Infineon’s TPMs to secure Volkswagen’s connected vehicles
Volkswagen has become one of the first car makers to deploy the OPTIGA Trusted Platform Module (TPM) 2.0 from Infineon Technologies AG as a security solution for the connected car.
The chip is designed to protect the vehicle’s communication with the outside world. For example, when car-sharing users or third-party services such as parcel delivery into a car’s trunk require access. Furthermore, the TPM is suited to secure software updates over the air by the car manufacturer.
TPMs have proven themselves in the computer industry for many years and are now increasingly being used in connected devices in the Internet of Things. Infineon is the first semiconductor manufacturer to offer an automotive-qualified TPM for the connected car. The chip meets international security standards and is certified by independent authorities.

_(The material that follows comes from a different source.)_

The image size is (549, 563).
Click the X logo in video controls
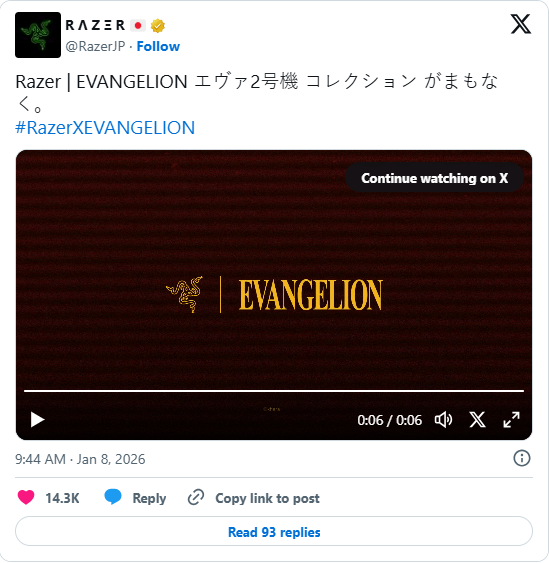click(x=477, y=420)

Like a doorkeeper, the TPM particularly protects the vehicle’s external interfaces, for example in the infotainment system or the telematics unit. It checks the identities of senders and recipients of digital data, such as the manufacturer’s backend server. It encrypts and decrypts the data and helps make sure that only data the driver or manufacturer actually wants makes its way into the car.
The cryptographic keys needed for these security functions are stored within the TPM as in a safe. Infineon imports the initial keys in a specially certified security environment. Since all other keys can be generated, used and stored within the TPM itself, they never have to leave it and are protected against being spied on via the network. The TPM is also hardened against physical attacks. Even if someone removes the chip from the vehicle, the keys are well protected from being read.
The OPTIGA TPM 2.0 is also designed to accommodate the long product life cycles of cars. Its firmware, including cryptographic mechanisms, can be updated remotely making sure that its security technology is always state-of-the-art.